U.S. Could Run Out of Cash by July, Analysis Finds

The United States can run out of money to continue paying its bills by mid -July if Congress does not take a measure to raise or suspend the country’s debt, according to Monday’s analysis by the party policy center.

This deadline, known as “X-Date”-at the moment when the United States cannot meet its financial obligations and may fail to pay it on its debts-a financial teacher among the most watched in Washington and Wall Street.

History is subject to great uncertainty. It depends on the estimates of the amount of oscillation that the cabinet must use to use accounting maneuvers – known as “exceptional measures” – to continue paying government bills by transferring money around them. The Party Policy Center, a research reservoir, presented estimates indicating that X-DTITE may come late from the beginning of October.

It is possible that the efforts made to address the border of Congress and the Trump administration later this year as Republicans are racing to generate trillion dollars from tax cuts.

The debt limit is the maximum amount of the total amount of money allowed by the United States to borrow to finance the government and meet its financial obligations.

Since the federal government runs a budget deficit – which means that it spends more than it brings through taxes and other revenues – it must borrow huge sums of money to pay their bills. These obligations include financing social safety network programs, salaries of members of the armed forces and paying investors who bought US government debts in exchange for interest payments.

After a long fight, legislators in June 2023 agreed to suspend the debt limit of $ 31.4 trillion until January 1, 2025.

The national debt is now approaching 37 trillion dollars. Republicans cut federal positions in government agencies and expressed their commitment to reduce waste spending, but legislators showed little appetite to cut the social safety network programs, which are the biggest motivation for the growing debts.

“Policy makers must adhere to the responsible budget, which begins to avoid the limits of accuracy within the limits of debt and its effects on our economy,” said Margaret Haja, head of the Party Policy Center in a statement.

The analysis said that spending on disaster relief, Tax tax 2024 groups Additional government revenues may affect Mr. Trump’s tariff. Savings can extend from the discounts recommended by the new government efficiency to the deadline.

I told Janet to. Yallen, Minister of the Treasury during the era of President Joseph R. Biden Junior, Congress in mid -January The Treasury will need to start using “extraordinary measures” on January 21 to allow the United States to continue to meet its financial obligations.

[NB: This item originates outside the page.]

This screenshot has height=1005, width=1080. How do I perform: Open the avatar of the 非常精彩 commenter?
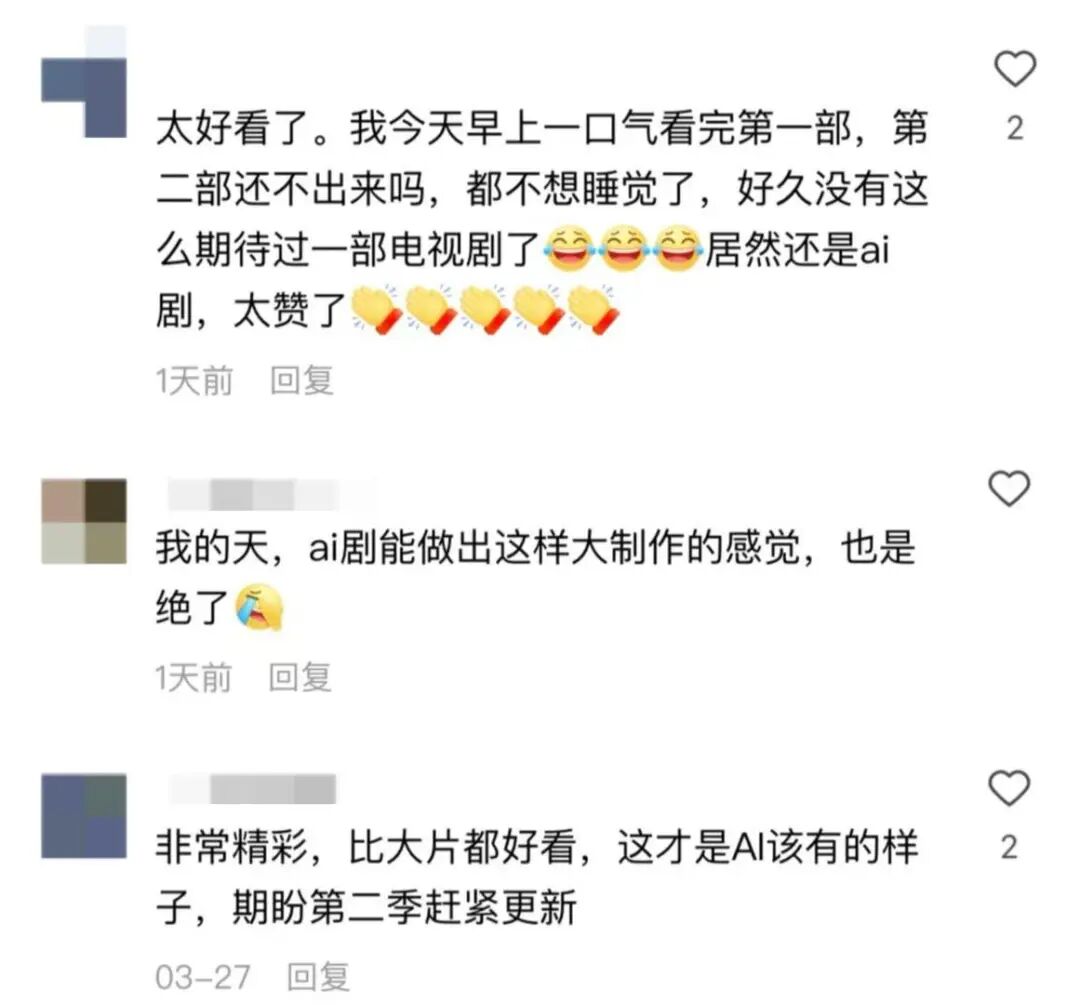(84, 816)
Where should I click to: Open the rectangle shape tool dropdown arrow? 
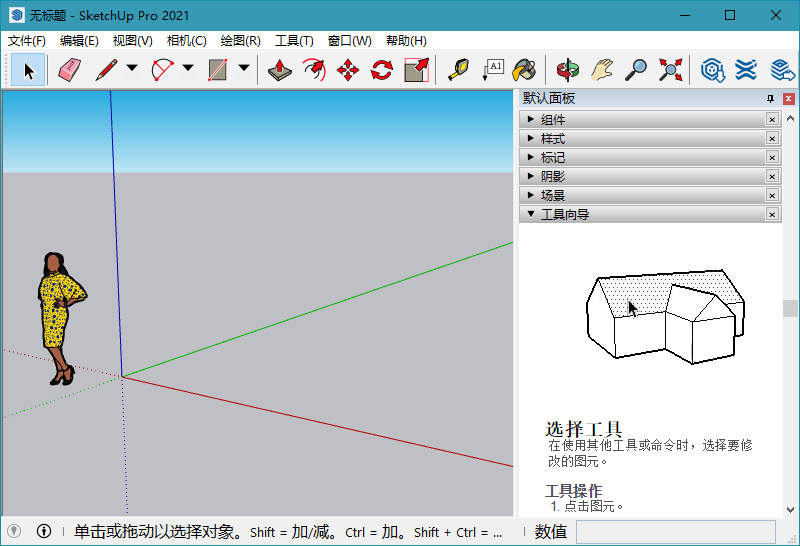point(244,69)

These measures are mainly accounting maneuvers that can prevent the government from violating the debt limit. The suspension of certain types of investments can include savings plans for government workers.

President Trump said last year, before taking office, he believed that the debt limit was a “trap” by the Democrats and urged legislators to raise the maximum borrowing or completely cancel it.

Treasury Secretary Scott Bessin expressed doubts about the cancellation of the debt limit during the assertion session in January. However, he said that he would study the idea and work with the Democrats, many of whom said that the debt limit creates unnecessary risks, on the changes in the maximum. Mr. Pesin Bloomberg News told Discussing the matter with adult debt holders.

In a message to Congress this monthMr. Pesin said he continues to publish the measures developed by Mrs. Yelin. This stopping temporarily included some investments in the Civil Service Fund, the retirement deficit and the health advantages fund for retirees for postal service.

The Treasury Secretary said that it is expected to submit an update in the month of May in the period in which its money will continue and indicate “uncertainty that cannot be avoided” surrounding such expectations.

“I respect Congress with respect immediately to act immediately to protect the full and credit faith of the United States,” said Mr. Bessin.

Republicans in the House of Representatives The budget plan was unveiled last month This would raise the debt limit by $ 4 trillion and agree to more than $ 4 trillion in tax cuts.

It is not clear that the number of Republicans in the Senate who will support such a procedure to raise the borrowing ceiling or whether they will require the support of some Democrats.